Fall in early-stage start-up funding continues: deal value down 37% in Q1

This comes on the back of 27 per cent drop in angel investment deals and 50 per cent drop in deal volumes in 2018

start-up funding
Illustration by Binay Sinha
Ranju Sarkar New Delhi
3 min read Last Updated : Apr 17 2019 | 10:08 PM IST
The slowing in early-stage funding for start-ups deepened in the first quarter of 2019, with deal value falling 37 per cent to $212 million (nearly Rs 1,500 crore), compared to the same quarter in 2018; volumes plummeted 48 per cent to 113 deals.
 
This comes on the back of 27 per cent drop in angel investment (the term for the earliest equity investments in start-up companies) deals and 50 per cent drop in deal volumes in 2018. Early-stage deals comprise angel, seed and Series-A deals. Deal value for mid-stage deals, which is Series-B funding, fell 71 per cent to $89 mn (Rs 620 crore), while deal volumes fell 75 per cent.
 
Late-stage deal activity (Series-C onwards) stays robust, the value more than doubling to $1.3 billion (Rs 9,000 crore) in the quarter.
 
The early-stage slowing could be attributed to the ‘angel tax’ but a bigger drag has been the lack of exits. Business Standard wrote in January on how this was keeping angel investors away.
 
‘‘There have been a lot of issues in the past few years— angel tax, new rules on e-commerce foreign direct investment and other government-created issues — which have knocked the wind out of the sails of the start-up movement. The energy we saw 2008 to 2015 has reduced,” says Rehan Yar Khan, managing partner, Orios Venture Partners.
 
As founders faced issues with the government — vehicles getting impounded, tax seizures, companies being shut down — the news spread and prospective founders rethought plans to start-up, says Khan. Also, because of various issues with the Reserve Bank, the Securities and Exchange Board of India and the tax authorities, start-ups are registering in Singapore and other places.
 
Investors have also become choosy. Earlier, they were willing to fund start-ups on the growth metrics; business fundamentals were not looked at strongly. ‘‘Mishaps on those deals have led investors to start looking at the business fundamentals or prospective business metrics pretty early on in the start-up life cycle,” says Dharmesh Seth, founder, PharmEasy.
 
This has made the funnel smaller in terms of early-stage start-ups getting funded.
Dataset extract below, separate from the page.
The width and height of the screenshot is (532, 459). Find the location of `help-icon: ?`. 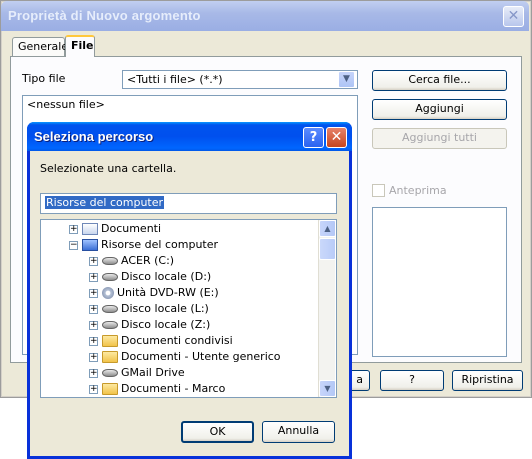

Which would explain the sharp drop in mid-stage (Series-B) funding but this could also be an aberration. Typically, 22-25 start-ups get Series-B funding in a year.
 
Late-stage deals have been led by strategic investors taking positions in highly scaled platforms which have also proven the business model in some way, says Seth. ‘‘Companies that were in mid-stage for the past couple of years have matured and their sectors have consolidated, leading to increased late-stage activity,'' says Farid Ahsan, founder, ShareChat.
 
Early-stage deal activity is a function of the quality of deal flow. The data tells us the pipeline from angel/pre-Series-A to Series-A is not as strong as investoRs would like, says Ashish Sharma, chief executive at Innoven Capital. Capital is not an issue but investoRs do not want to fund me-too businesses. 
 
Angel investment activity in the past two to three yeaRs was lukewarm, due to tax issues and lack of exits, which hurts the deal pipeline. But this could change. ‘‘The number of start-ups working on leading-edge technology, new private brands and business-to-business requirements is still low. It will pick up in the coming quarters,'' says Ahsan of ShareChat.